### TEXT
▬▬▬▬▬▬

Pe: „ Deshalb sage ich immer, dass wir uns nicht zuviel aufhalsen sollten. 

Was steht bei eurer Erziehung im Vordergrund: Das Individuum oder die Gesellschaft ?

Stephan: „ Eindeutig das Individuum! Wenn ich mir gestatte, individuell zu sein, sollte ich das allerdings auch meinen Mitmenschen erlauben. Ich meine damit nicht die REBELLION; DIE NUR AUS Selbstzweck dagegen ist. Mit dieser „Diese Welt kann mich am Arsch lecken" - Mentalität kommst du nicht weit. Individualismus folgt aus dem Respekt - und den kannst du dir erarbeiten. Egal, ob als Bäcker, Metzger oder Kraftfahrer."

Gonzo: „Stephan ist doch das Paradebeispiel dafür, dass unser Schulsystem versagt: Der ist von sämtlichen Schulen geflogen - und heute macht er denen allen was vor ! Im Grunde sind die Onkelz Self Made Rocker! Die ganze Rock’n’Roll Geschichte ist doch voll von solchen Exemplaren - vier komische Taugenichtse, die mehr im Übungsraum saßen als in der Klasse."

▬▬▬▬▬▬

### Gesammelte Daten
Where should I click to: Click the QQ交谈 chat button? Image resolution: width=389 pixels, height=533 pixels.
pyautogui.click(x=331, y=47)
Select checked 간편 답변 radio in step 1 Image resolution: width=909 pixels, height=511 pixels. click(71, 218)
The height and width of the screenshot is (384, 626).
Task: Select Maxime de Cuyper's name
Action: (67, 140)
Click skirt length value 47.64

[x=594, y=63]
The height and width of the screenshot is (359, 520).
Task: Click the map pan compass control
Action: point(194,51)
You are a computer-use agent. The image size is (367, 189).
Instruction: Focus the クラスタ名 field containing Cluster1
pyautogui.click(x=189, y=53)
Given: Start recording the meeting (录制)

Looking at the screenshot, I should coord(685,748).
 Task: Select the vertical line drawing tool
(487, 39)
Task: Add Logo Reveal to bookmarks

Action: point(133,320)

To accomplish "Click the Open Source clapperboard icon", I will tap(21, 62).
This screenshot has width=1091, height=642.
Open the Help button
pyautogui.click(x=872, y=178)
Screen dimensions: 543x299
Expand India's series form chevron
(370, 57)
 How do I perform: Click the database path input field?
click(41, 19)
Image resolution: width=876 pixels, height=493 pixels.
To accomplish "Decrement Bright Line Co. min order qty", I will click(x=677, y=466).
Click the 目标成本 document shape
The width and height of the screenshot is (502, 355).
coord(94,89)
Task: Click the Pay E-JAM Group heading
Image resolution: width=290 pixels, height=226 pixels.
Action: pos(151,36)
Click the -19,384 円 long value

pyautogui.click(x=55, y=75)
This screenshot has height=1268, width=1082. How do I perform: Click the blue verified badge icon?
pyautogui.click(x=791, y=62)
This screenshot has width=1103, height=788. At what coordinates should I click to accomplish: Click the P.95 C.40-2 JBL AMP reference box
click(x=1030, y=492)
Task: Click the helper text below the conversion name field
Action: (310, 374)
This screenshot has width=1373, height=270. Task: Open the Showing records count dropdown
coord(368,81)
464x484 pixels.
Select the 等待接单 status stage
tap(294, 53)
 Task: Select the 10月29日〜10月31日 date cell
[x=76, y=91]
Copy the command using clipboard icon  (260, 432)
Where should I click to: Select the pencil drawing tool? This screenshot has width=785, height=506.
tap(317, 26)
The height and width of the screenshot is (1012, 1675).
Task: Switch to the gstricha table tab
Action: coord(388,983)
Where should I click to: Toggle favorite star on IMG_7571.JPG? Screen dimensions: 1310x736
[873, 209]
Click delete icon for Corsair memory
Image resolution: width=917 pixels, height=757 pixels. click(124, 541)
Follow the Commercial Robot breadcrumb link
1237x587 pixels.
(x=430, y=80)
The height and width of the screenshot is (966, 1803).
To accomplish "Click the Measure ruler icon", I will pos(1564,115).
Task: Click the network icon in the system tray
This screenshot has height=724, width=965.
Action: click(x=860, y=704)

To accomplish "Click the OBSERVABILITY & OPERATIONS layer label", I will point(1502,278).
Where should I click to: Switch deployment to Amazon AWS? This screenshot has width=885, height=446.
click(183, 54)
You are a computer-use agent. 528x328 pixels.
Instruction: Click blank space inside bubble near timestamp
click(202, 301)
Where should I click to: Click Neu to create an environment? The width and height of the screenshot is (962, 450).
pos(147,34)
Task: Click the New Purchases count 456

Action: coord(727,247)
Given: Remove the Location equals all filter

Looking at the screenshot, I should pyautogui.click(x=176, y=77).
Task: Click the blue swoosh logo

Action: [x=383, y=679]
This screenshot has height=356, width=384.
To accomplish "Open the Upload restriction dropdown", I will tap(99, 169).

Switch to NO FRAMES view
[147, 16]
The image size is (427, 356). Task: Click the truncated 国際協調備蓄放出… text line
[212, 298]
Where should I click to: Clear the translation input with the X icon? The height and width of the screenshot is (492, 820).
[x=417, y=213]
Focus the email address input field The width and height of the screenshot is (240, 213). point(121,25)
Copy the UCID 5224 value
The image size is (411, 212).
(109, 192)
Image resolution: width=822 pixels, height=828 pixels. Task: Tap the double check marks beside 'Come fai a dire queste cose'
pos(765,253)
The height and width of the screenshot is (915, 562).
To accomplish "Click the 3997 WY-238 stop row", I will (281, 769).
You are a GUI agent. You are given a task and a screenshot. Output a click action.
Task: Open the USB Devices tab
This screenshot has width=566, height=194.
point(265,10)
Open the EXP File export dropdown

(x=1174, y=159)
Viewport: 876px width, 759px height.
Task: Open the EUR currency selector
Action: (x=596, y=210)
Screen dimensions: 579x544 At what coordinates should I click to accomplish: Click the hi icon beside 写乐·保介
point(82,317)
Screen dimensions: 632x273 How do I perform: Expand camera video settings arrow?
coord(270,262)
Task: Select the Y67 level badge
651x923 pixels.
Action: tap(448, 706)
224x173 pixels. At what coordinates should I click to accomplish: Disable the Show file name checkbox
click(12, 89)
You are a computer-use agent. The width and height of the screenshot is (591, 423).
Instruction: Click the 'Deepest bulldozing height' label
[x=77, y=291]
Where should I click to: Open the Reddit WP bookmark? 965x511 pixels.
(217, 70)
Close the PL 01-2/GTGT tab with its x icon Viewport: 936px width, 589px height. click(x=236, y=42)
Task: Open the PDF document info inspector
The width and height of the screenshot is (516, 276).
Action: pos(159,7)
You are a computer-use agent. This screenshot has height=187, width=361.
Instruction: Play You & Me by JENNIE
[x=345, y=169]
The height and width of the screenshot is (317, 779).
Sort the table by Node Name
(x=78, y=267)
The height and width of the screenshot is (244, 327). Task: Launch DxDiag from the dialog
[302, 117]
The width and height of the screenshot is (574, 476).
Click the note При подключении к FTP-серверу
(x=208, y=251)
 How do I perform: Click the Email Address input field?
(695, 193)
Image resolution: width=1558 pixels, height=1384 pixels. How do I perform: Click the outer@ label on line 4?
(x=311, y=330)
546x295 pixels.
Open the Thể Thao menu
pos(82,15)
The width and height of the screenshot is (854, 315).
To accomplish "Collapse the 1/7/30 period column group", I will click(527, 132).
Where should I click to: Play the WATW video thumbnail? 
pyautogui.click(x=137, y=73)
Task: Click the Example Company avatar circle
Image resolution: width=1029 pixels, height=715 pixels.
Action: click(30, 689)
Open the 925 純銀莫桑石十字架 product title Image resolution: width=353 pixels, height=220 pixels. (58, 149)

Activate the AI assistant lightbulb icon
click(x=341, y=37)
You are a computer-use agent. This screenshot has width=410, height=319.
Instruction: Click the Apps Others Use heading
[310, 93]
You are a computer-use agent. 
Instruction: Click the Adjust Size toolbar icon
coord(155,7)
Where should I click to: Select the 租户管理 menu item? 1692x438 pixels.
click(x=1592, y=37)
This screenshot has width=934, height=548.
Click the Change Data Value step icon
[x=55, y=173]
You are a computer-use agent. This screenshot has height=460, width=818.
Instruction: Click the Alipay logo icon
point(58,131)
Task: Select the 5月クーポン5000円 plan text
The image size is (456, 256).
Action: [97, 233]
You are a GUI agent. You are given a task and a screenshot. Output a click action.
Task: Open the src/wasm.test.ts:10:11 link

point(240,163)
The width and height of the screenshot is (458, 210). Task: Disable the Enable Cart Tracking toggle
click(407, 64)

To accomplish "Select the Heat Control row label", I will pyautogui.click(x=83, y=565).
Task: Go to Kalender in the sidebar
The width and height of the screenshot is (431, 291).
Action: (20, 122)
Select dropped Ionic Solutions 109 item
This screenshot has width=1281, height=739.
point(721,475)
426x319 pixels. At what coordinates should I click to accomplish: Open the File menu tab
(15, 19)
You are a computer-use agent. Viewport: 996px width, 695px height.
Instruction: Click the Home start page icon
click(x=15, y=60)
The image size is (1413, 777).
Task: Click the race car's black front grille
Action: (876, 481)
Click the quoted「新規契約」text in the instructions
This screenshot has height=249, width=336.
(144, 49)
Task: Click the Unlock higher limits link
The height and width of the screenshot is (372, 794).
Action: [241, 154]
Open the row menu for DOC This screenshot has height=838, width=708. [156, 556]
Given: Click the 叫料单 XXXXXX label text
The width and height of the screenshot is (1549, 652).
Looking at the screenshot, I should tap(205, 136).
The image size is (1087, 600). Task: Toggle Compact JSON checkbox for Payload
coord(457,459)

▬▬▬▬▬▬

Geben Sie Stephans Antwort im Text, die mit „Eindeutig das Individuum!“ beginnt, als kurze Liste wieder, die ihre wichtigsten Aussagen bewahrt.

### LÖSUNG
– In der Erziehung steht eindeutig das Individuum im Vordergrund.
– Wer sich erlaubt, individuell zu sein, sollte das auch seinen Mitmenschen erlauben.
– Gemeint ist keine Rebellion aus reinem Selbstzweck; mit einer Haltung, der die Welt gleichgültig ist, kommt man nicht weit.
– Individualismus folgt aus Respekt, den man sich erarbeiten kann, egal ob als Bäcker, Metzger oder Kraftfahrer.